PROVIDED TEXT below:

Amazon EKS (Elastic Kubernetes Service)¶
Introduction¶
Amazon EKS is a managed Kubernetes service that makes it easy to run Kubernetes on AWS without needing to install, operate, and maintain your own Kubernetes control plane.
Key Features¶
- Managed control plane - AWS manages Kubernetes masters
- High availability - Multi-AZ control plane
- Kubernetes compatibility - Standard upstream Kubernetes
- Integration - IAM, VPC, ELB, ECR
- Add-ons - Managed versions of common components
- Multiple compute options - EC2, Fargate, hybrid
When to Use¶
Ideal Use Cases¶
- Container orchestration - Complex containerized applications
- Microservices - Service mesh, scaling
- Multi-cloud/hybrid - Kubernetes portability
- CI/CD pipelines - GitOps, automated deployments
- Batch processing - Kubernetes Jobs
- Machine learning - Kubeflow, ML pipelines
Signs EKS is Right for You¶
- Team has Kubernetes expertise
- Need Kubernetes ecosystem tools
- Require multi-cloud portability
- Have complex orchestration needs
- Need fine-grained control
EKS vs ECS¶
| Feature | EKS | ECS |
|---|---|---|
| Orchestrator | Kubernetes | AWS proprietary |
| Complexity | Higher | Lower |
| Portability | Multi-cloud | AWS only |
| Ecosystem | Large (CNCF) | AWS ecosystem |
| Learning curve | Steeper | Gentler |
| Control plane cost | $0.10/hour | Free |
| Community | Very large | AWS-focused |
Choose EKS When¶
- Kubernetes expertise exists
- Need ecosystem tools (Helm, Istio, Argo)
- Multi-cloud is a requirement
- Need advanced features
Choose ECS When¶
- AWS-only environment
- Simpler requirements
- Smaller team
- Want faster setup
Core Components¶
Control Plane (AWS Managed)¶
- API Server
- etcd (data store)
- Controller Manager
- Scheduler
- Multi-AZ by default
Data Plane (You Manage)¶
- Worker nodes (EC2 or Fargate)

End of PROVIDED TEXT.
DATA TO EXAMINE below:

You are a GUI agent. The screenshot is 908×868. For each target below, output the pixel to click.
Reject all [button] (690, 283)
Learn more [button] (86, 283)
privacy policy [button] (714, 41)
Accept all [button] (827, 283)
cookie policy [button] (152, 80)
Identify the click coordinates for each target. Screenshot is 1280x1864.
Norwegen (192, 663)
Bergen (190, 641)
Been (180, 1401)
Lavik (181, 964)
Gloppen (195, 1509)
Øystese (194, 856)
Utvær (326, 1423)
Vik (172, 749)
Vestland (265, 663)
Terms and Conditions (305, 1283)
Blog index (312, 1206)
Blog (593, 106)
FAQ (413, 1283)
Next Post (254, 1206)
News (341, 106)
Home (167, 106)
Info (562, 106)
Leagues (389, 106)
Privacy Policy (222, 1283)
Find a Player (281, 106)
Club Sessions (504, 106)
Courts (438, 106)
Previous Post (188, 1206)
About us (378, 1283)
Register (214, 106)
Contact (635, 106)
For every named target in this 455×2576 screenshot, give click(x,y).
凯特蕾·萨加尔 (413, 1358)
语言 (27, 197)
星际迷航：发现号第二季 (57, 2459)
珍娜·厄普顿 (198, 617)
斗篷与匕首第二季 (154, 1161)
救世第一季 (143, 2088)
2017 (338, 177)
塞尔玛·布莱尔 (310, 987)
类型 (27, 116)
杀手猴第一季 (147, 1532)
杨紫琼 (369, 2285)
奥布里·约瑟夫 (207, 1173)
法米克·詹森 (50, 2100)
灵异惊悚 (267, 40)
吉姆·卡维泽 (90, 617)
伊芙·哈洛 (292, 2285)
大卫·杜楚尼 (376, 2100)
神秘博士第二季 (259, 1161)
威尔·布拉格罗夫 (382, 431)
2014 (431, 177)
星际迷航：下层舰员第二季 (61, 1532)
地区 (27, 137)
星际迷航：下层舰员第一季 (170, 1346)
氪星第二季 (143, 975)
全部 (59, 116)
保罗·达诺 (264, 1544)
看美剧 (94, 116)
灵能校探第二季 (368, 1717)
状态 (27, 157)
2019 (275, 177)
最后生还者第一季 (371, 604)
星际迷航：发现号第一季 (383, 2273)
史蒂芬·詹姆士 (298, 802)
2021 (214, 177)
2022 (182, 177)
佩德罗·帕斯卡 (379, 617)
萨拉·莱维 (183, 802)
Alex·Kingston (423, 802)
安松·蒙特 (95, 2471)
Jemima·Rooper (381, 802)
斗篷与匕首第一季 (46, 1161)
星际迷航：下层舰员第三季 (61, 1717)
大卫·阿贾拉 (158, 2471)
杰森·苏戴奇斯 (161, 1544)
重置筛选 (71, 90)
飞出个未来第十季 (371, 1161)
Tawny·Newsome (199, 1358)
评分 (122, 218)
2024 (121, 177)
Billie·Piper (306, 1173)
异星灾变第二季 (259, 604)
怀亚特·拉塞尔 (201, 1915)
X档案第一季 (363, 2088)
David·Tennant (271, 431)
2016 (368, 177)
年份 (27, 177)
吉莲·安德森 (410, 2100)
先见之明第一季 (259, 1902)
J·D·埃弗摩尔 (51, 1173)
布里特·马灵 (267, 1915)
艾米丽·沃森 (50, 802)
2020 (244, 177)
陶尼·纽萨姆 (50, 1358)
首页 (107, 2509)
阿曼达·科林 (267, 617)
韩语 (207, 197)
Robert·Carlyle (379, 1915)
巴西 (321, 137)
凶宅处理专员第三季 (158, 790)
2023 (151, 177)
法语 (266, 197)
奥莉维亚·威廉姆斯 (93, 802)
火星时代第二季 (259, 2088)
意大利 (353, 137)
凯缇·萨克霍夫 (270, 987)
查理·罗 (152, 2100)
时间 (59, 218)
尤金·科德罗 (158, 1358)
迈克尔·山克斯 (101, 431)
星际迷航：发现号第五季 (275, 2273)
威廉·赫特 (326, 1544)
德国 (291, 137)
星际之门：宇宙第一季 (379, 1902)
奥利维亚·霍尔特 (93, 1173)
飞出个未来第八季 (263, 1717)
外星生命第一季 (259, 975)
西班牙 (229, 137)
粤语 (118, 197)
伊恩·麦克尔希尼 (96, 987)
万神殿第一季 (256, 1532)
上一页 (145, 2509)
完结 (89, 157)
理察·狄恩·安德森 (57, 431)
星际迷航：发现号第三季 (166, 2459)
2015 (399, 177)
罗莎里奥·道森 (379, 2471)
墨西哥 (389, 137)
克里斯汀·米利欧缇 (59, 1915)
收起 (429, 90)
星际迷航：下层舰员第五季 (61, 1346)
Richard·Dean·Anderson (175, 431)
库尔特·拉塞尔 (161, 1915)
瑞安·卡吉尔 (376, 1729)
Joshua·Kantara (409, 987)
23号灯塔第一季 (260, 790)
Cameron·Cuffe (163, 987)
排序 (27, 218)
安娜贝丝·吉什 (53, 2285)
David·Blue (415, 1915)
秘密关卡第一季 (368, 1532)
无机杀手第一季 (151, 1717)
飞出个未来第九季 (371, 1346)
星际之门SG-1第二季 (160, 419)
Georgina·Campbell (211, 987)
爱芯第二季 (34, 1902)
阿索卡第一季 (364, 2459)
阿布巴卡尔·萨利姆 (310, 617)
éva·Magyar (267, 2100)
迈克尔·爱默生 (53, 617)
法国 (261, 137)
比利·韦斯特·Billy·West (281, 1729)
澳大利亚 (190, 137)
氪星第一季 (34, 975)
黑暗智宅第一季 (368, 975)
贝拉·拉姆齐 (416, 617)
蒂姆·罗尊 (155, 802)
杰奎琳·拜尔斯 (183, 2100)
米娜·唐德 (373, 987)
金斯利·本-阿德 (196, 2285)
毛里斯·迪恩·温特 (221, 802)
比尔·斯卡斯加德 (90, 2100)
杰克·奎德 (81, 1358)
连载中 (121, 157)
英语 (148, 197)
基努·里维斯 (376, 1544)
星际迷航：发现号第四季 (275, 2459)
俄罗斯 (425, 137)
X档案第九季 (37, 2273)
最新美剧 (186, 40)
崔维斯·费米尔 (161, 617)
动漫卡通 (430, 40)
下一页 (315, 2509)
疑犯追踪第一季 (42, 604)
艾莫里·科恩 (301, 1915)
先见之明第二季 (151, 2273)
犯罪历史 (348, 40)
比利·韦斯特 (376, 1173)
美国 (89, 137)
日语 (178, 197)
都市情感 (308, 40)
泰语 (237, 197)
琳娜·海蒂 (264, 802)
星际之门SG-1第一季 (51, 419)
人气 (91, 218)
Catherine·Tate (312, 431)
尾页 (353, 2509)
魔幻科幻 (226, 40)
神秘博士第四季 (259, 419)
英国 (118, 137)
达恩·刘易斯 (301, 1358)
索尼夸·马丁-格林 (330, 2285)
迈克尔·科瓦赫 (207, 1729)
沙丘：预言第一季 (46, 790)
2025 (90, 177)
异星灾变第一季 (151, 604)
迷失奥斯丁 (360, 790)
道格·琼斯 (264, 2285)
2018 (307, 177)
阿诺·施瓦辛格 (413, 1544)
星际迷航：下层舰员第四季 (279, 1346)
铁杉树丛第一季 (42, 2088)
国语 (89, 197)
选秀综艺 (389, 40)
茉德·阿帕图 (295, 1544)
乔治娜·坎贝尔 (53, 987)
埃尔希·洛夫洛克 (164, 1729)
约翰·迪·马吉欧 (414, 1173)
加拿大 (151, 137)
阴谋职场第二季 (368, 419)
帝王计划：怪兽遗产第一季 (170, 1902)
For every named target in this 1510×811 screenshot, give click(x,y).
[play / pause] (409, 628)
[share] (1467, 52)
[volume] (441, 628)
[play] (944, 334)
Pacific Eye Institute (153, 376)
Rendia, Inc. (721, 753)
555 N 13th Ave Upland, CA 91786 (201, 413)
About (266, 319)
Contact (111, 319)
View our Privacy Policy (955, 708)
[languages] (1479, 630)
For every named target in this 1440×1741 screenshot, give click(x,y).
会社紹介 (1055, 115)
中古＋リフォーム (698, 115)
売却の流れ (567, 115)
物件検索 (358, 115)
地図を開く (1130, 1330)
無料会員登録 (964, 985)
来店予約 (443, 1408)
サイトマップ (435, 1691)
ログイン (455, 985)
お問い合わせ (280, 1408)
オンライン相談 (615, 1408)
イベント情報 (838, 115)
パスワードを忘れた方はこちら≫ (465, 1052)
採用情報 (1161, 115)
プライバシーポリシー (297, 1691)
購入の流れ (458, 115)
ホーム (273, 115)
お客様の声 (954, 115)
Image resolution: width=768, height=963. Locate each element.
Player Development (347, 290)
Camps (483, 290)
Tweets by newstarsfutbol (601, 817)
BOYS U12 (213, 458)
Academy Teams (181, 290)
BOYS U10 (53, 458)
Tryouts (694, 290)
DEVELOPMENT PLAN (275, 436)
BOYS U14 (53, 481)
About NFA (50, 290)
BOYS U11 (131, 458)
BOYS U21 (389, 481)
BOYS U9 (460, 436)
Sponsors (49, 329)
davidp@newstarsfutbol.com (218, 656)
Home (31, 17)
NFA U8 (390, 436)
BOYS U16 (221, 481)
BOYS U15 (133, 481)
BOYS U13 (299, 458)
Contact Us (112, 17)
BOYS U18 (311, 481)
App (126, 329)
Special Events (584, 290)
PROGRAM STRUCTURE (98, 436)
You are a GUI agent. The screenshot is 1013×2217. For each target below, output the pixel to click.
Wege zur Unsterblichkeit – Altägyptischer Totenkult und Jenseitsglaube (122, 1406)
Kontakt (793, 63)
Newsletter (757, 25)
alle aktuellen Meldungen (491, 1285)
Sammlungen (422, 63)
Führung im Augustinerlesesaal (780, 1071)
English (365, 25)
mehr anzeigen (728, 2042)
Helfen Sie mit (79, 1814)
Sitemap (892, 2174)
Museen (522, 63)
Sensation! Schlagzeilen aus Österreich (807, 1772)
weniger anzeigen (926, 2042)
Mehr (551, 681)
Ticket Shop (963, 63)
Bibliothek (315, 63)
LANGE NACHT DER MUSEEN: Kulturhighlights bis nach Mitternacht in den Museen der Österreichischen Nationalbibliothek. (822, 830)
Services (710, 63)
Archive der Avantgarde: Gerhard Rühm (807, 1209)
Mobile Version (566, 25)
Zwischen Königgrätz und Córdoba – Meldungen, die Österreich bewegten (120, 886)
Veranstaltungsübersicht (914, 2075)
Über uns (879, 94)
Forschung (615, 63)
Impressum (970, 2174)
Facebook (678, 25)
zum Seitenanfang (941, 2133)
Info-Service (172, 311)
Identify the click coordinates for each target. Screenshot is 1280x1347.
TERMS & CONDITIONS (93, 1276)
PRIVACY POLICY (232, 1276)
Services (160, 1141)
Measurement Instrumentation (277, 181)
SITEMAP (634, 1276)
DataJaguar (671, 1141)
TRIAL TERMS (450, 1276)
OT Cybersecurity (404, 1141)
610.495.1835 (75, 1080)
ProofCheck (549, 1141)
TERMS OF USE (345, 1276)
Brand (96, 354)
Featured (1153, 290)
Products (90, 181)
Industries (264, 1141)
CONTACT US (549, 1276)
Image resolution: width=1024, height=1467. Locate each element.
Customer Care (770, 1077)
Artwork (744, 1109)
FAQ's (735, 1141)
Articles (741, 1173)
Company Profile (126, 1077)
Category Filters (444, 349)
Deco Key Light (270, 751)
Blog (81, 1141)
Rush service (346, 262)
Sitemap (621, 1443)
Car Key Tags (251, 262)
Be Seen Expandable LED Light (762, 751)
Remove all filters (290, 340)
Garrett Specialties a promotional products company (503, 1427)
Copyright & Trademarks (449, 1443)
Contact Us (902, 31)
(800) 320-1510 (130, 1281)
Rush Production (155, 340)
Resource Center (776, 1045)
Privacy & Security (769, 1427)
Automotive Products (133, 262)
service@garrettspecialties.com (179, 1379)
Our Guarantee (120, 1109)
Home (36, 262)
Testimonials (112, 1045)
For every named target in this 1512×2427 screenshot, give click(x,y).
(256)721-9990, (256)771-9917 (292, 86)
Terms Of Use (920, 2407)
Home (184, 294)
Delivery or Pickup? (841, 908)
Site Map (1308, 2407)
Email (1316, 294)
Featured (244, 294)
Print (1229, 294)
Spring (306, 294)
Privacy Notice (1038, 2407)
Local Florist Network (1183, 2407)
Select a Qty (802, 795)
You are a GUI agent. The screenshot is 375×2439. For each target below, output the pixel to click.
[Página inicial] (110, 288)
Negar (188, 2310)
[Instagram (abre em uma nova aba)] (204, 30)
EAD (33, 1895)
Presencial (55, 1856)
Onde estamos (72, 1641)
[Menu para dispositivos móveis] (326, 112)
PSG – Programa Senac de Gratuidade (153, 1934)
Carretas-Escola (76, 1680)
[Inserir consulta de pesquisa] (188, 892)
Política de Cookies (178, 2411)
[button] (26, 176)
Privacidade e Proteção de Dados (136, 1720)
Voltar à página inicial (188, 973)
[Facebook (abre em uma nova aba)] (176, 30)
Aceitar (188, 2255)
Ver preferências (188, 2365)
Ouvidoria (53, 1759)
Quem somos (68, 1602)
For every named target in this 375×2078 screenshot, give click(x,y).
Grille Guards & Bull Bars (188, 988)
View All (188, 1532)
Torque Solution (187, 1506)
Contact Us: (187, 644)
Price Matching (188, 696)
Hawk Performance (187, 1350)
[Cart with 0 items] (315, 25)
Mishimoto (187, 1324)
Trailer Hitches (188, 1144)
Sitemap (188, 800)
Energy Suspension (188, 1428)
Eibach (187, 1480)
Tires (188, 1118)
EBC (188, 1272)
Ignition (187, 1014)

End of DATA TO EXAMINE.

## PROBLEM 1
Translate this sentence from the Amazon EKS overview into Spanish: "Amazon EKS is a managed Kubernetes service that makes it easy to run Kubernetes on AWS without needing to install, operate, and maintain your own Kubernetes control plane."
## PROBLEM 2
Answer these questions using the Amazon EKS overview:
(a) What control plane cost does the comparison table give for EKS?
(b) Which compute options does the "Multiple compute options" feature list?
(c) Which component of the control plane is described as a data store?
## PROBLEM 3
Write the next part of the Amazon EKS overview, picking up after its last line.
The records are a separate set of material and have no connection to the Amazon EKS overview.

## EXPECTED ANSWER 1
Amazon EKS es un servicio administrado de Kubernetes que facilita la ejecución de Kubernetes en AWS sin necesidad de instalar, operar y mantener su propio plano de control de Kubernetes.

## EXPECTED ANSWER 2
(a) $0.10/hour
(b) EC2, Fargate, and hybrid
(c) etcd

## EXPECTED ANSWER 3
- kubelet
- Container runtime
- kube-proxy
Node Types¶
| Type | Description |
|---|---|
| Managed Node Groups | AWS manages EC2 instances |
| Self-managed Nodes | You manage EC2 instances |
| Fargate | Serverless, per-pod compute |
| Outposts | On-premises Kubernetes |
| Local Zones | Low-latency edge locations |
What to Be Careful About¶
Cluster Management¶
- Kubernetes version - Upgrade regularly (support window)
- Node updates - Plan for node group updates
- Add-on management - Keep add-ons updated
- RBAC - Configure properly for security
Networking¶
- VPC CNI - Understand IP address consumption
- Pod networking - Each pod gets VPC IP
- Security groups - For pods and nodes
- Load balancers - AWS Load Balancer Controller
Cost Management¶
- Control plane - $0.10/hour per cluster
- EC2 nodes - Instance costs
- Fargate - Per-pod pricing (higher)
- Data transfer - Cross-AZ costs
- NAT Gateway - For private subnets
Security¶
- IAM Roles for Service Accounts (IRSA) - Pod-level IAM
- Pod Security Standards - Enforce security policies
- Network policies - Control pod communication
- Secrets management - Use Secrets Manager or external-secrets
Operations¶
- Logging - Enable control plane logging
- Monitoring - Container Insights, Prometheus
- Backups - etcd backup (automatic), persistent volumes
- Disaster recovery - Multi-region considerations
Compute Options¶
Managed Node Groups¶
nodeGroups:
- name: standard-workers
instanceType: m5.large
desiredCapacity: 3
minSize: 1
maxSize: 10
Fargate¶
- Serverless pods - No node management - Per-pod pricing - Some limitations (daemonsets, etc.)Common Interview Questions¶
- What's the difference between EKS and self-managed Kubernetes?
- EKS: AWS manages control plane, automatic updates, integrated
- Self-managed: Full control, more operational burden
-
EKS handles HA, patching, etcd for control plane
-
How do you manage IAM permissions for pods?
- IAM Roles for Service Accounts (IRSA)
- Associate IAM role with Kubernetes service account
- Pods assume role via OIDC provider
-
Fine-grained, per-pod permissions
-
How does networking work in EKS?
- VPC CNI plugin assigns VPC IPs to pods
- Each pod gets real VPC IP address
- Security groups can apply to pods
-
Consider IP exhaustion in small subnets
-
How do you expose services in EKS?
- LoadBalancer service → AWS ELB
- AWS Load Balancer Controller for ALB/NLB
- Ingress for HTTP routing
-
NodePort for simple exposure
-
How do you handle cluster upgrades?
- Update control plane first (EKS console/CLI)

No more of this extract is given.